Students loved the name even though it was meant as an insult, and immediately began referring to the team as the Wolfpack. University President J. W. Harrelson hated the name, and in 1946 demanded it be changed. "The only thing lower than a wolf is a snake in the grass."

Faced with a list of alternative names that included Cotton Pickers and Pinerooters, students and alumni resoundingly ended the controversy. Beginning in 1947, all varsity teams were to be called Wolfpack.

The University of North Carolina's mascot is Rameses the Ram (really), a tribute to a great UNC running back from the 1922 team who was known as "The Battering Ram."

Chapel Hill teams play under the name Tar Heels because North Carolina is known as the Tar Heel State. There are differing stories about the origin of the Tar Heel name. One holds that when British General Cornwallis' troops tried to cross into North Carolina, they found a thick layer of tar dumped into the river to slow them down. When the redcoats finally struggled through to the other side, they were black with pitch. Any invader of North Carolina, it was said, would get a tar heel.

The most popular origin of Tar Heels holds that Confederate troops from North Carolina stood in a fierce Civil War battle and saved the day after supporting troops fled. "God bless the Tar Heel boys," said a smiling Robert E. Lee to one of his staff officers.

Wake Forest, our final opponent of the year, is one of the smallest Division I schools, but boasts a long and distinguished athletic history.

From 1895 up till the 1920s, Wake Forest fought under the logo of a black and gold tiger.

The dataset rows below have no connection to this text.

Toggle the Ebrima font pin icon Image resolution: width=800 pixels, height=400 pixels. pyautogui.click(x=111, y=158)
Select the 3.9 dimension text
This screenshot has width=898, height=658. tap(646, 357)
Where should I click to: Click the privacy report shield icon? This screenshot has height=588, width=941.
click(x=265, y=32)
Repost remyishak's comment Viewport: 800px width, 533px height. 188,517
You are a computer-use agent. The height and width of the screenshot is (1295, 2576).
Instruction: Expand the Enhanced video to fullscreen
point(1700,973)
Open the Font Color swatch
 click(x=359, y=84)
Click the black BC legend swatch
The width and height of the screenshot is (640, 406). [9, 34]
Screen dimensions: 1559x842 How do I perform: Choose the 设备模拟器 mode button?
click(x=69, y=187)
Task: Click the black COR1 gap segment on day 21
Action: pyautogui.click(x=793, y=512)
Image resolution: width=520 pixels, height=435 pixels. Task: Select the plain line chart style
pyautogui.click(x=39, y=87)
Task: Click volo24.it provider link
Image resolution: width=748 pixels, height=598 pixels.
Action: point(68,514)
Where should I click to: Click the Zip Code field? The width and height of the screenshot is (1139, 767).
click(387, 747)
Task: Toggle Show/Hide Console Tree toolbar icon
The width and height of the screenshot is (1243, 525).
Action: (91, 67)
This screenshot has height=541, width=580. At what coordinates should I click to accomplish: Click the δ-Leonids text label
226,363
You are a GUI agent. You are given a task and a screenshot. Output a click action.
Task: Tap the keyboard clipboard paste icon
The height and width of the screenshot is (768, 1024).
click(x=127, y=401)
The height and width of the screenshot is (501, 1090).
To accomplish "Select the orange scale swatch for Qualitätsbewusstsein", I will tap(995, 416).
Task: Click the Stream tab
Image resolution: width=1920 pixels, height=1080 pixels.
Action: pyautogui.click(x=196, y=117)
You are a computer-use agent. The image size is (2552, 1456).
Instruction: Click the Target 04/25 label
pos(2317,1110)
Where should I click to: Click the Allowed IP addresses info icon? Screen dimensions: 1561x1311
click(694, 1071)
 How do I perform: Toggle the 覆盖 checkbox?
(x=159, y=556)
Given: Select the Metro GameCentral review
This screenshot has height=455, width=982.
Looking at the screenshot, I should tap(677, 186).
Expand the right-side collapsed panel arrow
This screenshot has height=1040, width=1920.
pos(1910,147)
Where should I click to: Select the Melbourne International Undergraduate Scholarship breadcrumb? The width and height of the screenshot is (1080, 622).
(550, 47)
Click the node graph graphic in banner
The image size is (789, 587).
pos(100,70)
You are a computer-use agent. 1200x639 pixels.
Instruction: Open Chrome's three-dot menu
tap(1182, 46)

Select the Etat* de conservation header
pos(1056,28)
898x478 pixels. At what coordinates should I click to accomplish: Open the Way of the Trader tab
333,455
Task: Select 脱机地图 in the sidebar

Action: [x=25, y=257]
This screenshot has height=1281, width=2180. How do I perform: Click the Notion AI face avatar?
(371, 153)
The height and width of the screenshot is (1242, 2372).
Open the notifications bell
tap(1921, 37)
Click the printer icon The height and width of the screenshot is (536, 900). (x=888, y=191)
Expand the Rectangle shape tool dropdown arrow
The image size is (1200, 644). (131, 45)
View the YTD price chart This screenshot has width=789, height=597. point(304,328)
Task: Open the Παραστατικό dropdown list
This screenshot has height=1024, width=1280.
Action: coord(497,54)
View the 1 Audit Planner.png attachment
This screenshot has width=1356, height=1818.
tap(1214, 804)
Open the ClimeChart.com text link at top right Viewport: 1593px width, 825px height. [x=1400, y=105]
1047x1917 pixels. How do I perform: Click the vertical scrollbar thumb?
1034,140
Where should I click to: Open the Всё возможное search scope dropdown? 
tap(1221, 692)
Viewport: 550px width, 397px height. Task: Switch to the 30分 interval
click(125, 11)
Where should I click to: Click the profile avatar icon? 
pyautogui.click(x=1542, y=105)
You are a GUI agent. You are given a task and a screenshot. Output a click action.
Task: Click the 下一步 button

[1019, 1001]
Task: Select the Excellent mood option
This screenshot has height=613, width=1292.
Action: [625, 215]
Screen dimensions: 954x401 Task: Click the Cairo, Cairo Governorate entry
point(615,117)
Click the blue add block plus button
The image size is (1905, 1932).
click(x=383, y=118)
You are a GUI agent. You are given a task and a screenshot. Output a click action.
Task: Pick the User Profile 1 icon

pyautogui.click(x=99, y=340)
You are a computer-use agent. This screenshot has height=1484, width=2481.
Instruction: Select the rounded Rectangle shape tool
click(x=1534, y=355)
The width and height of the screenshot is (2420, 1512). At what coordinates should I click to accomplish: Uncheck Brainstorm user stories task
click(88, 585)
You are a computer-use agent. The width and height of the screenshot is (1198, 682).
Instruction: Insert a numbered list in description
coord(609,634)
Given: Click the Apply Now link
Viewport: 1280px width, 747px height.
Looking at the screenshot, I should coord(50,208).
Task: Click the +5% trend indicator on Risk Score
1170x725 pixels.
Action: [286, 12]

The team was also known as Baptists and as the Old Gold & Black. Wake had its own Bobby Bowden in the 1920s, a coach named Hank Garrity, who liked his teams "devilish play and fighting spirit." The Demon Deacons name sprang from that observation, and the name stuck.


This was originally printed in the August 1997 Florida State Times magazine. The author has given his permission to reprint this article.